> **Given instruction**
Pick up the passage below about the American campaign against Canada in 1812 and keep writing it from its last sentence onward.

> **Excerpted passage**
The first US move into Canada in 1812 ended on 16 August, when Brigadier General William Hull surrendered Detroit to Major General Isaac Brock. The Americans subsequently defeated an attempt by Britain’s Native American allies to capture Fort Wayne.

Jeremy Black notes that conquering Canada was the USA’s principal strategic aim, but that it is uncertain whether President James Madison wanted to keep it or just to use it as a bargaining chip in negotiations over the USA’s grievances with Britain’s conduct of its naval blockade of France and its allies; impressment of US sailors into the Royal Navy and British interference with US seaborne trade.[1]

Canada had a population of 4-500,000, compared with 7.25 million in the USA. The frontier was long and the British garrison was small; less than 10,000 troops and only two warships on Lake Erie and three on Lake Ontario. The war with France was far more important to Britain than the defence of Canada. [2]

The state of communications and relations between their commanders made it hard for the Americans to co-ordinate operations. Logistical and political problems prevented them to concentrating their state militias into a single force.

The Americans suffered from the difficulties encountered by any army that grows rapidly. There was also a lack of clarity in the relationship between officers of the regular army and those of the state militias. They had supply problems and some militia units refused to fight outside the USA.

Britain had conquered Canada in 1759-60 by an attack on Montreal through the Lake Champlain corridor. However, this required major logistical planning and resources and came after several years of failure.

Despite the long frontier, the potential invasion routes were limited and a well positioned defending force could stop a larger attacker. Water communications were significant, especially the Great Lakes, but were more useful for east-west than north-south movement, except for the Hudson/Mohawk route.

Black criticises Lieutenant General Sir George Prevost, governor-in-chief of British North America and C-in-C of all British forces in North America, for moving Brock and troops to defend the Niagara front rather than exploiting the victory at Detroit.[3]

In October the Americans crossed the Niagara River. William Eustis, the US Secretary of War, said that:

[T]he march to Detroit by the way of Cleveland is near 300 miles – that to Niagra not much more than 200, the former through a wilderness, the latter principally thrtough a settled country…provision to and at Niagara more plentiful and less expensive by 50 per cent.[4]

There were also fewer Native Americans, who were generally pro-British, in the west.

> **Source excerpt**
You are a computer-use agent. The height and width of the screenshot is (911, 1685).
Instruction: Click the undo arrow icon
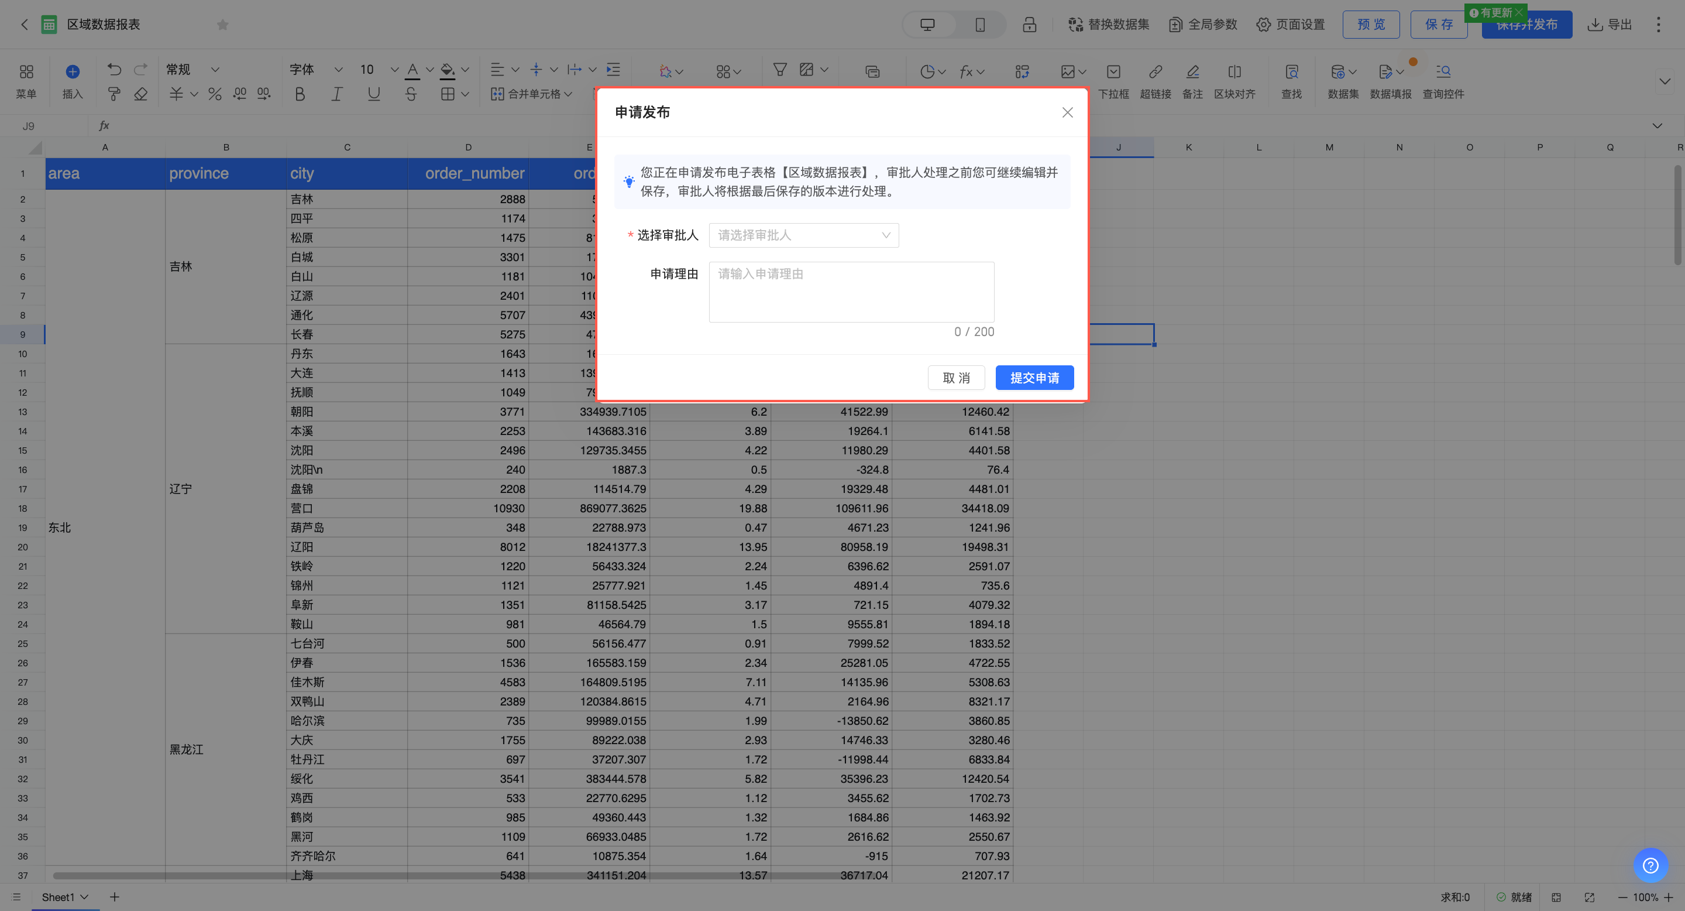pyautogui.click(x=114, y=69)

> **Response**
The senior US regular officer on the Niagara front, Brigadier General Alexander Smyth, refused to cooperate with Major General Stephen Van Rensselaer, a militia officer who was put in command. He had 1,650 regulars and 4,300 militia facing 1,600 regulars and militia and 600 Iroquois.[5]

The Americans crossed the river on October 13, landing at Queenston despite strong currents and British fire. The British attacked and Brock was killed. The Americans held their positions, but were hampered by the reluctance of some militia units to invade Canada and Smyth’s refusal to obey Rensselaer’s orders. Shrapnel fire from British cannon silenced the US guns and sank US boats.

The Iroquois won time for Major General Roger Sheaffe, Brock’s replacement to bring up reinforcements. The Americans had either retreated back over the river or surrendered by the evening. The British took 925 prisoners and claimed to have killed or wounded 500 Americans.[6] According to Andrew Lambert, this victory was very important in creating a Canadian national identity.[7]

Smyth replaced Van Rensselaer after the latter resigned on 16 October. He planned to capture Fort Erie, a vital position according to Black.[8] On 28 November the Americans raided Frenchman’s Creek in preparation for a larger crossing of the Niagara. It was partially successful, but Smyth cancelled the major assault on 1 December because he did not think that he had enough troops to succeed.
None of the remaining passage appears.